Coal is one of the least expensive and most abundant sources of energy in the United States. The major end use of this energy source is in the conversion thereof to produce electricity. The economic conversion of coal to electricity has been the subject of a great deal of research and study. For example, coal and other combustible materials have for many years been burned in a wide assortment of furnaces, and the heat of combustion has been used to produce steam for the powering of turbogenerators. More recently, there has been substantial growth of atmospheric fluidized-bed combustors (AFBC) and entrained fuel-type combustors for this purpose. The addition of lime or limestone to the combustors has enabled simultaneous desulfurization of the flue gases produced during the combustion process. This treatment has been particularly effective in fluidized-bed combustors, often achieving more the 90 percent removal of the sulfur entering with the coal.
A further development of the AFBC is the pressurized fluidized-bed combustor (PFBC) which provides a new approach to the generation of power. In this approach, the combustor is pressurized and the hot flue gases are expanded through a gas turbine for generating electrical power. The gas turbine is a device which generates power by the expansion of gases, usually combustion product gases. The combustor producing the gases is often a integral part of the turbine, although it can be physically separated. A gas turbine with an integral coal burning combustor can be considered as providing what is essentially a one-step process for converting coal to electricity and thus represents an exceptionally simple approach to coal conversion.
In addition to the pressurized combustor, a conventional PFBC typically includes coils located in the combustor which carry water that is converted to steam. The steam can be utilized in a steam-injected gas turbine or in a separate steam turbine. In order to limit the formation of nitrogen oxides and to efficiently remove sulfur oxides, the temperature in the combustor must be maintained near 1,600.degree. F. This has been done in current designs by heat removal through the generation of steam in the internal coils. A discussion of the background and current state of development of PFBC's for power production may be found in "Proceedings: Pressurized Fluidized-Bed Combustion Power Plants," EPRI CS-4028, May 1985.

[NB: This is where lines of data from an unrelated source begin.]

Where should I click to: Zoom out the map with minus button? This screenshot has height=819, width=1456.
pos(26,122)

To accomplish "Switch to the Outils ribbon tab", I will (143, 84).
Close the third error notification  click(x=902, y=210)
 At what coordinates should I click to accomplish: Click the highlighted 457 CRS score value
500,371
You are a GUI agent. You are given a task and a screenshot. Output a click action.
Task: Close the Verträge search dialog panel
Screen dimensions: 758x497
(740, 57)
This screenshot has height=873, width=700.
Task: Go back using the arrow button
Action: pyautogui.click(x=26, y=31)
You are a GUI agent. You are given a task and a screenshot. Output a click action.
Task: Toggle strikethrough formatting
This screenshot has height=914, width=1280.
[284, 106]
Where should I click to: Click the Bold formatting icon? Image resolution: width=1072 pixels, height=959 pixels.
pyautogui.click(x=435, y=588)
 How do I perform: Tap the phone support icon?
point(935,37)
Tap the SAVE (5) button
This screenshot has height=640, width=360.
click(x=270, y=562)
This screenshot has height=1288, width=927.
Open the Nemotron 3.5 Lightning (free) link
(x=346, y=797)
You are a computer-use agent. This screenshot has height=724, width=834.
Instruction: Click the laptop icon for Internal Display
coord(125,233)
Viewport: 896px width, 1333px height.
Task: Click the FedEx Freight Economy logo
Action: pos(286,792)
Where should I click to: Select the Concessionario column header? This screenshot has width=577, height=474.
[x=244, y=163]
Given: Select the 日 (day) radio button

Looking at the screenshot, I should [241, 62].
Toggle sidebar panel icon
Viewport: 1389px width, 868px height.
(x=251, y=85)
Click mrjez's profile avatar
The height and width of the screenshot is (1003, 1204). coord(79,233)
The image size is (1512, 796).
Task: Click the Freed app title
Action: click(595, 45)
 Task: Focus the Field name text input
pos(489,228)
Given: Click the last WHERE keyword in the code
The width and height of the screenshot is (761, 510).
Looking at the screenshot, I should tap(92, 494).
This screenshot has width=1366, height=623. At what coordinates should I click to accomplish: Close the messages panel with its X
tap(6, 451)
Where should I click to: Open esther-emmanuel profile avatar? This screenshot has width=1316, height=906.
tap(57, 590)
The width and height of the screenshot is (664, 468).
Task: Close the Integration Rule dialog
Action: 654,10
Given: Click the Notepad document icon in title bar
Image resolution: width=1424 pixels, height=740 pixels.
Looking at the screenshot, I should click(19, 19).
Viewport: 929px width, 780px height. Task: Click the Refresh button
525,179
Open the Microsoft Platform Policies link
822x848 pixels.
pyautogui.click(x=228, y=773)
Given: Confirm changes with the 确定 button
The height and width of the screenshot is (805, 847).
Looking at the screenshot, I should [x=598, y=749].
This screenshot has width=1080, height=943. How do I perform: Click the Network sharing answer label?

The pressurized fluidized-bed combustor is still under development and is not considered to be fully ready for commercialization because of uncertainty as to the economics of this approach. One of the items contributing to this uncertainty is the use of internal coils referred to above in providing a means of temperature control to the pressurized fluidized-bed combustor system in that such an approach adds significantly to the costs of the system.